Do this: Copy out the rows exactly, everything from the line containing "You are a computer-use" down to the line containing "Instruction: Click the", including both of those lines.
* START Dataset records *
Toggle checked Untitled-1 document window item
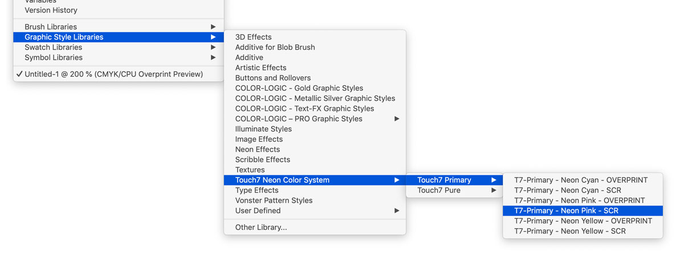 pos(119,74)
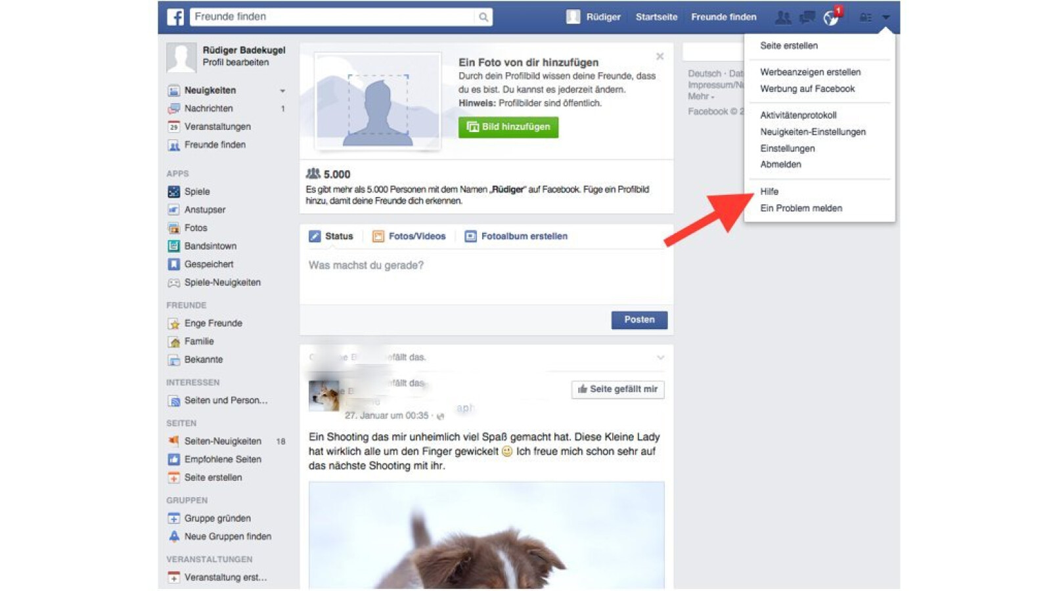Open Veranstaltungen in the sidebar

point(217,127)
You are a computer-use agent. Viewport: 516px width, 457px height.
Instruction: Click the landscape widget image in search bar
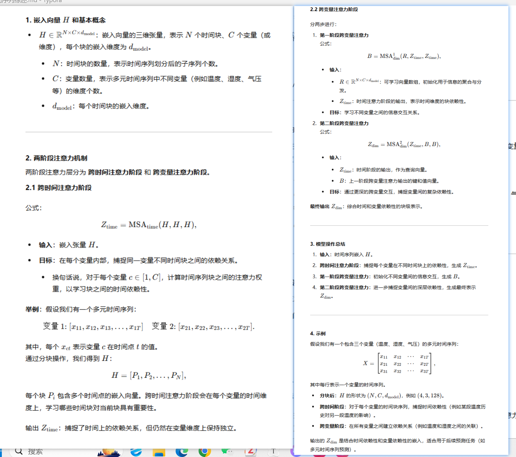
* END Dataset records *
* START Dataset records *
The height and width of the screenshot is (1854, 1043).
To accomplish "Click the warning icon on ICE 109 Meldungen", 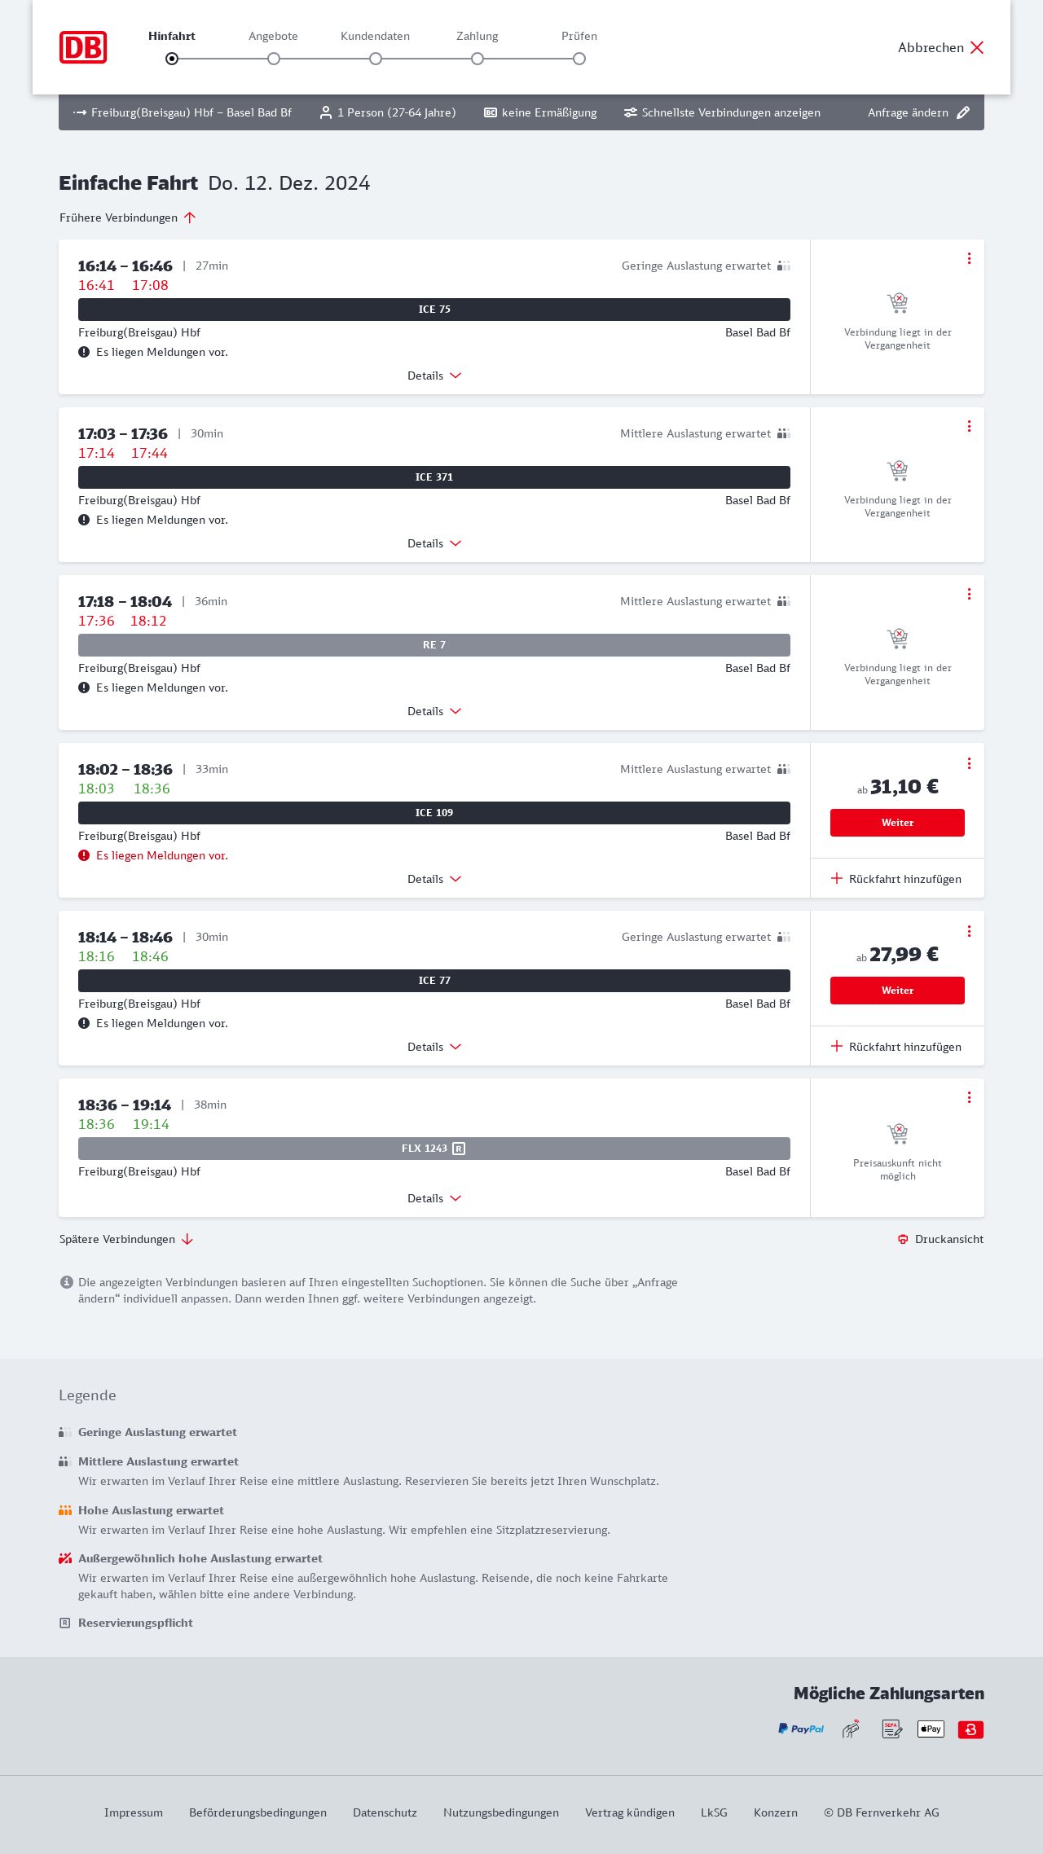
* END Dataset records *
Answer to this task:
You are a computer-use agent. Viewport: 516px width, 457px height.
Instruction: Click the landscape widget image in search bar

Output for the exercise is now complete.